• PROVIDED TEXT
=== Section Start ===
Digeon's division on the French left flank was left untouched. Digeon thrust 3 battalions, 200 cavalry, and 4 guns under GM Jean Ernest de Beurmann toward La Tour-de-Salvagny. This probe compelled Bianchi to divert Wied-Runckel's division from the main attack and allowed Musnier and Pannetier to retreat with only minor fighting. Wied-Runckel drove back Beurmann's brigade after heavy fighting near Grange-Blanche which lasted until 5:00 pm. Musnier and Pannetier withdrew to the city wall, which they reached about 3:00 pm. Augereau, who was in Lyon, only discovered the collapse of his west bank position at this hour. He ordered the French to counterattack and this prolonged the fighting until evening.

In order to allow his division to safely withdraw, Digeon ordered two cavalry charges. Two squadrons of the 13th Cuirassiers attacked an Austrian artillery battery from the flank and overran it. The Allies tried to retake the battery but the French repulsed them and carried off 6 guns. In a second charge, the 12th Hussars surprised the Austrian Hiller Infantry Regiment Nr. 2, capturing its commander and almost 400 soldiers. On the east bank, Hardegg never mounted a serious attack on Miribel. Near Caluire-et-Cuire, GM Prince Ferdinand of Saxe-Coburg and Gotha ordered the Kienmayer Hussar Regiment Nr. 8 to charge, but it was driven off by the 79th Line Infantry.

==Result==
On the evening of 20 March, Augereau met with the city authorities and determined that holding Lyon was not feasible. He ordered the artillery and other wheeled vehicles to leave the city in silence. They were followed 2 hours and 15 minutes later by the army, with Bardet's division forming the rearguard. The French army was not pursued and reached Valence on 23 March. Thus, the second-largest city in France was seized by the Coalition. This relieved the Allies of all worries about their supply lines. The Allies found 22 guns and 2,500 muskets abandoned in the city. Farther east, Marchand found his division isolated, so he retreated to Grenoble.

The Coalition reported casualties of 72 officers and 2,803 enlisted men. The French reported sustaining only 416 casualties, but a more likely total is 1,000. Gaston Bodart reported that the Allies brought 30,000 troops into action and suffered 1,900 killed and wounded, and 1,000 captured in the actions at Saint-Georges and Limonest. Bodart asserted that the French had 20,000 soldiers and sustained losses of 800 killed and wounded, and 1,200 captured. Digby Smith stated that the Allies lost 1,100 killed and wounded, plus 600 captured out of 30,000 engaged. Smith wrote that the French lost 800 killed and wounded, and 1,200 captured out of 20,000 men and 36 guns engaged.
=== Section End ===
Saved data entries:
=== Section Start ===
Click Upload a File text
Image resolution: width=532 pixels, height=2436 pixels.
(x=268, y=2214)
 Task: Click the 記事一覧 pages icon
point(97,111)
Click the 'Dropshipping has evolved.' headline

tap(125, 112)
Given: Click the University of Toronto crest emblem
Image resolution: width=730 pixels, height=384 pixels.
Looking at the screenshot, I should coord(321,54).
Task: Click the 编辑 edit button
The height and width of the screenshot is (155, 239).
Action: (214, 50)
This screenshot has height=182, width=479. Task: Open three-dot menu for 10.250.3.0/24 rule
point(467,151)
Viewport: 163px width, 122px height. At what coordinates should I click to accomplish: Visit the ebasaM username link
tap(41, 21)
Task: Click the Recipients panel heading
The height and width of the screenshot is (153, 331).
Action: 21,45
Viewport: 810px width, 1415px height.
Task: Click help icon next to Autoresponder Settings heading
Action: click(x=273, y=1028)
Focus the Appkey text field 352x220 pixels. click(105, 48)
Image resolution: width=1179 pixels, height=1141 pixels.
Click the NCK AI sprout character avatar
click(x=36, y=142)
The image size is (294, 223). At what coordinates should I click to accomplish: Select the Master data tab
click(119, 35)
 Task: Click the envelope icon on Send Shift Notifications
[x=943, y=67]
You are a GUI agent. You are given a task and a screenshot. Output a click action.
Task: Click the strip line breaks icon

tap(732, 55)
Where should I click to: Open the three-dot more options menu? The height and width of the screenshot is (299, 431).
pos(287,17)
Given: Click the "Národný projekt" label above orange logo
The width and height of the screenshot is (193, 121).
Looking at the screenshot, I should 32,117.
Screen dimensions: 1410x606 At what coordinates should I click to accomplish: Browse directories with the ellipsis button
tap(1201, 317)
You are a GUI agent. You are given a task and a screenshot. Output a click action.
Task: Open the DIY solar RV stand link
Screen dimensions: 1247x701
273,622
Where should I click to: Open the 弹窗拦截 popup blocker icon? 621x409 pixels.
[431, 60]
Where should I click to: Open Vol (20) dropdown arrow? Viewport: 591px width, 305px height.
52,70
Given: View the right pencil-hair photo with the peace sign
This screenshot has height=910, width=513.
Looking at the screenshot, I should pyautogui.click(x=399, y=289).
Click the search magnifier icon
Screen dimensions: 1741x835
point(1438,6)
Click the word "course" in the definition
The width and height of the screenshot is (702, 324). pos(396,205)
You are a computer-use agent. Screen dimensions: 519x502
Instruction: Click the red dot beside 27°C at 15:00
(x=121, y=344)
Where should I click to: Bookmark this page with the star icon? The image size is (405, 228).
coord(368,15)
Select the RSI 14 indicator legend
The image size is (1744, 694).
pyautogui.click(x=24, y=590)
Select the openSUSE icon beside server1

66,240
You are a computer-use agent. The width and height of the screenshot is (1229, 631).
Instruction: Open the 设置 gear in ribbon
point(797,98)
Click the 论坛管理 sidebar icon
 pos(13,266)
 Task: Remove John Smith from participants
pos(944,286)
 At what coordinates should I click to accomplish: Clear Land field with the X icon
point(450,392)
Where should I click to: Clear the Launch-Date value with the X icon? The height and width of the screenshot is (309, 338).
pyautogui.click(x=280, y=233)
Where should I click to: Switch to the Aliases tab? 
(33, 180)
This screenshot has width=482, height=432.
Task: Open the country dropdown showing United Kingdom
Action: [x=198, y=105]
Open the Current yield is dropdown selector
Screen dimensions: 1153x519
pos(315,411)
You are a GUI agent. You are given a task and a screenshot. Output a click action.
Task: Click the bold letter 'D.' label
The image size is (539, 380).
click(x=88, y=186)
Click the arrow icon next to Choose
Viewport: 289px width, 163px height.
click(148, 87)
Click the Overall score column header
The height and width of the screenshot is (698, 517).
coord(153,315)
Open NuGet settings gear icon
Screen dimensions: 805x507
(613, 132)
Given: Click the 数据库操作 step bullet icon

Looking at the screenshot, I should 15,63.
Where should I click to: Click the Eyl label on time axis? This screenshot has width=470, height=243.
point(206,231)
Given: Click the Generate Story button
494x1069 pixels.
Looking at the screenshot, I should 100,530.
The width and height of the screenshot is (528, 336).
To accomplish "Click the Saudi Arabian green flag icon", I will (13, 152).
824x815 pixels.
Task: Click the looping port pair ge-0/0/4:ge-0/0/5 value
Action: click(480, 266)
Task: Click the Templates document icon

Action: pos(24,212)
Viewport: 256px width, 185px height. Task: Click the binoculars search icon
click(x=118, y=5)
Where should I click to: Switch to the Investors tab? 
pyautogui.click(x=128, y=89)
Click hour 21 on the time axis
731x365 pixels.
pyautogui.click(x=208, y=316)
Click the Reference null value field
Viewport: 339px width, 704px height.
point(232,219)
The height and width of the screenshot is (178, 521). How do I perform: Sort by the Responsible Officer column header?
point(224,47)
=== Section End ===
• ACTIVITY 1
List every regiment that the Lyon battle text names, in the order it appears.
• ACTIVITY 2
Write out the Lyon battle text from "Digeon's division on" up to and including "fighting until evening.".
• ACTIVITY 3
According to the Lyon battle text, on what date did the French army reach Valence?

• ANSWER AREA 1
13th Cuirassiers
12th Hussars
Hiller Infantry Regiment Nr. 2
Kienmayer Hussar Regiment Nr. 8
79th Line Infantry

• ANSWER AREA 2
Digeon's division on the French left flank was left untouched. Digeon thrust 3 battalions, 200 cavalry, and 4 guns under GM Jean Ernest de Beurmann toward La Tour-de-Salvagny. This probe compelled Bianchi to divert Wied-Runckel's division from the main attack and allowed Musnier and Pannetier to retreat with only minor fighting. Wied-Runckel drove back Beurmann's brigade after heavy fighting near Grange-Blanche which lasted until 5:00 pm. Musnier and Pannetier withdrew to the city wall, which they reached about 3:00 pm. Augereau, who was in Lyon, only discovered the collapse of his west bank position at this hour. He ordered the French to counterattack and this prolonged the fighting until evening.

• ANSWER AREA 3
23 March